A Harvey man accused of burglarizing an Elmhurst residence where he stole, among other things, an urn containing the ashes of the victims’ child, was sentenced Tuesday to 15 years in prison.

Glenn Addison, 68, of the 500 block of East 149th Street, entered a plea of guilty to one count of residential burglary on Aug. 18. Due to Addison’s criminal history, he was eligible for Class X sentencing, according to a DuPage County State’s Attorney’s Office news release.

On Dec. 9, 2019, Elmhurst police received a call regarding a residential burglary on Melrose Street. The victims told police that a coin collection and an urn containing the ashes of the their infant son were missing, the release stated.

Through the course of an investigation, Elmhurst police gathered sufficient information to charge Addison, who was at the time on parole for a 2014 burglary. On Dec. 17, 2019, Addison was arrested and taken into custody without incident from his home in Harvey.

He appeared in bond court the following day where bond was set at at $750,000. He has remained in custody since that time at the DuPage County Jail. At the bond hearing, Judge Jeffrey MacKay signed an order immediately releasing the urn containing the baby’s ashes back to the family.

“Mr. Addison’s criminal behavior has once again landed him behind bars as he now finds himself looking at a fifteen-year sentence,” DuPage County State’s Attorney Berlin said in the release. “The fact that Mr. Addison stole an urn containing the ashes of a deceased infant, which offered absolutely no monetary value to him, demonstrates the utter callousness of his actions and his complete disregard for the sanctity of human life.

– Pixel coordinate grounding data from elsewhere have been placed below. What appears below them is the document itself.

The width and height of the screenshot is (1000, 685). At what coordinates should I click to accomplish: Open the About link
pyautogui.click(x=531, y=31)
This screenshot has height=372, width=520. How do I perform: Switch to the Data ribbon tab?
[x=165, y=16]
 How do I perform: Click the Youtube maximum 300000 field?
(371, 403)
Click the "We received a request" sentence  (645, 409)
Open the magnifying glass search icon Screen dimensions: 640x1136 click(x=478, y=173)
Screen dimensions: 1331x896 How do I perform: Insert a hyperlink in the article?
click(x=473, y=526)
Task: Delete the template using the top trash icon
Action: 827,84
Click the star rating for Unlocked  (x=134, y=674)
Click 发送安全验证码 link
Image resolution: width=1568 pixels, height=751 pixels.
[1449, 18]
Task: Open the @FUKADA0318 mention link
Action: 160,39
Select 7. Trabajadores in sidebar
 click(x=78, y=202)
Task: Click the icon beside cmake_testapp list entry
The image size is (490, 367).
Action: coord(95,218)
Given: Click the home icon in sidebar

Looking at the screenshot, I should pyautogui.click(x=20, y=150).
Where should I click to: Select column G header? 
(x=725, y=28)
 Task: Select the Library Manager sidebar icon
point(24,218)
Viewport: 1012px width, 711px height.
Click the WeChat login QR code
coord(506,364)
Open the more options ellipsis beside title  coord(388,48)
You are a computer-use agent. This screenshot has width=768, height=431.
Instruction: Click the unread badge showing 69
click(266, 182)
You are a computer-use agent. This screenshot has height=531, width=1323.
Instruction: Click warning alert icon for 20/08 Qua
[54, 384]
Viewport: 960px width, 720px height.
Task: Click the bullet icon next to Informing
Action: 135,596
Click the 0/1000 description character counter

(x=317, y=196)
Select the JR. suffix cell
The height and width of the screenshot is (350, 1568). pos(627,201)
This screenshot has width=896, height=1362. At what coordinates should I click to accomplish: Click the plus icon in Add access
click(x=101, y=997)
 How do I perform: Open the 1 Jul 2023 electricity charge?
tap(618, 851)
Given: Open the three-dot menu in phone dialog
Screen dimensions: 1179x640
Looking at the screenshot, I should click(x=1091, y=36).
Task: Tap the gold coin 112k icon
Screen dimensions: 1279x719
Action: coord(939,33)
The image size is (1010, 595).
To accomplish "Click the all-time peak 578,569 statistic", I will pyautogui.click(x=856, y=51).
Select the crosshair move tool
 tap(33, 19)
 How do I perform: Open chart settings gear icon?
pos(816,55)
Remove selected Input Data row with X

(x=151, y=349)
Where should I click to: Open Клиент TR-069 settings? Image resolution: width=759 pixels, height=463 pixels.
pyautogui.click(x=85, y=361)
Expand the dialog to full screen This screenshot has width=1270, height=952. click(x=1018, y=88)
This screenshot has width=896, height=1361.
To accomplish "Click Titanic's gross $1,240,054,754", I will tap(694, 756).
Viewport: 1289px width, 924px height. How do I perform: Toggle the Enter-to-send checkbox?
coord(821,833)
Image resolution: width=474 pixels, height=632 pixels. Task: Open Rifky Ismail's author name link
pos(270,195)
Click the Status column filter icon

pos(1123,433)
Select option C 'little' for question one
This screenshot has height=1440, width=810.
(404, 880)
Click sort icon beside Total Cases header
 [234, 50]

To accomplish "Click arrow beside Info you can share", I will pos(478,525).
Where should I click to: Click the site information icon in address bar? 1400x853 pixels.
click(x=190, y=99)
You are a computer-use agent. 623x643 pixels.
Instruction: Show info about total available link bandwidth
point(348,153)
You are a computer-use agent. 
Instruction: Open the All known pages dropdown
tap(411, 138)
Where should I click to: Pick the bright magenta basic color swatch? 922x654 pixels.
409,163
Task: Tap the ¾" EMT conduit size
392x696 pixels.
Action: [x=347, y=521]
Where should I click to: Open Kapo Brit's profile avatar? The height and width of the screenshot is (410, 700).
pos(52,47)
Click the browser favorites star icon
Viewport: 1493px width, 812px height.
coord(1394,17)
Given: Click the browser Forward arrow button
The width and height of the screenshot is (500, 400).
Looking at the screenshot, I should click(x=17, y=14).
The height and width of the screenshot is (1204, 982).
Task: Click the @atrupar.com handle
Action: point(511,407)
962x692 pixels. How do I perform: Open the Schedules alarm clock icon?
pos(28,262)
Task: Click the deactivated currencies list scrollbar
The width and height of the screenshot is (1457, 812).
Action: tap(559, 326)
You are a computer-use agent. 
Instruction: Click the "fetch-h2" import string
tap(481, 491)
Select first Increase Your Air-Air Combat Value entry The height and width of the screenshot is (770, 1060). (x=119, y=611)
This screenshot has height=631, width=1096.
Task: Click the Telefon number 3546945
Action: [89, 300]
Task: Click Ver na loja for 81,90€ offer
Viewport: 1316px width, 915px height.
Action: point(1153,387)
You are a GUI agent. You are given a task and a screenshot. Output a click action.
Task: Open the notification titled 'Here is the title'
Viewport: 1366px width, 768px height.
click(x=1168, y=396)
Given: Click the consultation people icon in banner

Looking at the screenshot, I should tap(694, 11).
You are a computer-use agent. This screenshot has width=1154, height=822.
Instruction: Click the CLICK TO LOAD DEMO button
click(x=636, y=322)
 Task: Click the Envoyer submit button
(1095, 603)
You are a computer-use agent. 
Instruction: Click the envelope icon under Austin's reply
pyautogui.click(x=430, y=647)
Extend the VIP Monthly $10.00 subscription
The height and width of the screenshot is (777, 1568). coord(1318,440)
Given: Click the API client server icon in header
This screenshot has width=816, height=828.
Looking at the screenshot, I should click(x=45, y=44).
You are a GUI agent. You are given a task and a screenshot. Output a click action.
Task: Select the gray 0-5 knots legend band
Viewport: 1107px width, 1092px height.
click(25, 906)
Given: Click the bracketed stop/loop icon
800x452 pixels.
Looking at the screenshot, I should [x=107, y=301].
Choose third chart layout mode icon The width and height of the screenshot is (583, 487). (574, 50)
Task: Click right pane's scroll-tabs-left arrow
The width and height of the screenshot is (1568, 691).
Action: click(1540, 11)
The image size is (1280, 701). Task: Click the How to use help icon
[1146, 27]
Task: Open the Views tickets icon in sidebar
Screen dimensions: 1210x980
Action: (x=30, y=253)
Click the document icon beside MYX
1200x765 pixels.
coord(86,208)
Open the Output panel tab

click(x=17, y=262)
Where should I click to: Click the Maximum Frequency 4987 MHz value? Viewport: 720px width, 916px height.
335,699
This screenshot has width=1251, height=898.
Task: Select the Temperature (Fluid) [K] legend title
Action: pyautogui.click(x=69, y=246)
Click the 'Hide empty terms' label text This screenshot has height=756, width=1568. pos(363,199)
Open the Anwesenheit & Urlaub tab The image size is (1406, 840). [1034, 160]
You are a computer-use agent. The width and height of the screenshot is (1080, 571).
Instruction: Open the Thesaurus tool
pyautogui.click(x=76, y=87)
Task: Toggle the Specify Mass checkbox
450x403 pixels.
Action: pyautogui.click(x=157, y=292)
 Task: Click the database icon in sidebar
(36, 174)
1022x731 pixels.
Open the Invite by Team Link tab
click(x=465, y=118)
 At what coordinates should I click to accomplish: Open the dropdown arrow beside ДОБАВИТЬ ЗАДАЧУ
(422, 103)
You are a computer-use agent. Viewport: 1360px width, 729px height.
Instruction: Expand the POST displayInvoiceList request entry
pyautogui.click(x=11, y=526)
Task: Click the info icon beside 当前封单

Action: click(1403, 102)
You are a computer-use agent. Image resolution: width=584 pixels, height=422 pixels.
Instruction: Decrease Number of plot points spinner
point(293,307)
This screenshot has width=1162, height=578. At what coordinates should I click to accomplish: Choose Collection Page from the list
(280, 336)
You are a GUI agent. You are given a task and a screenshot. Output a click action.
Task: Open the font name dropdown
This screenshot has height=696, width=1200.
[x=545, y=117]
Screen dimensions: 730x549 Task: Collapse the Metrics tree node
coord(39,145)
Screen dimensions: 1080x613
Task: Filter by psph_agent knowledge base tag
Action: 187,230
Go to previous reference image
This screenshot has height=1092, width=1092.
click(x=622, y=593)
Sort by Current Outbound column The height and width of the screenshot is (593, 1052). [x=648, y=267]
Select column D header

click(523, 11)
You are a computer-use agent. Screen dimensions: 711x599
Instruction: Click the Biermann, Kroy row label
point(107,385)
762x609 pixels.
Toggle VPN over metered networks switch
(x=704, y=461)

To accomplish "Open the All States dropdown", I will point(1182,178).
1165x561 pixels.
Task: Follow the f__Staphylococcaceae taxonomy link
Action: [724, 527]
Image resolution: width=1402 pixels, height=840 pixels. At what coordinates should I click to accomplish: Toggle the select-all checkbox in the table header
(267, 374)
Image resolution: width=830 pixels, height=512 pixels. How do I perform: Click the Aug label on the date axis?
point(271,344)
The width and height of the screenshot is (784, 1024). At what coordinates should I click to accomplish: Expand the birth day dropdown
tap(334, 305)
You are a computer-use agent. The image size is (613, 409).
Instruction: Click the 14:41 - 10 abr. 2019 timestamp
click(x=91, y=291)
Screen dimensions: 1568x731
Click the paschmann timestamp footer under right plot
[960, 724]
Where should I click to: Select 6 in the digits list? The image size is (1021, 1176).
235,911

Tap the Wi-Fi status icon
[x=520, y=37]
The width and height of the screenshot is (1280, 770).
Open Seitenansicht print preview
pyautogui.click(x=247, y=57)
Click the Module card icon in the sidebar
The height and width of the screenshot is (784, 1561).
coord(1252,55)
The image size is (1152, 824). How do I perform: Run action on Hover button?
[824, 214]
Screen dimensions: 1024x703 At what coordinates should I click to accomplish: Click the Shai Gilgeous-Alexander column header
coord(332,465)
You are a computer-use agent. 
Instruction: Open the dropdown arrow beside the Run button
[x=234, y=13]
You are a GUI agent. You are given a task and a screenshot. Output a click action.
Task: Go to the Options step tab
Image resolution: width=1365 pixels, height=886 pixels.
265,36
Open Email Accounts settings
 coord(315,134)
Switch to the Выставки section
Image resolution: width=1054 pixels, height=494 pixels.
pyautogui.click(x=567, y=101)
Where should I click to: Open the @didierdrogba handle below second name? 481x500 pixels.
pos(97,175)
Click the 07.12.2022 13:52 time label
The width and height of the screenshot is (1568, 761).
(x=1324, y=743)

“Thanks to the outstanding work of the Elmhurst Police Department, the victims in this case will not only receive justice for the crime committed against them, they are once again in possession of their infant son’s ashes, which if lost, could never be replaced.”

Addison will be required to serve 50% of his sentence before being eligible for parole. He will receive credit for time served thus far.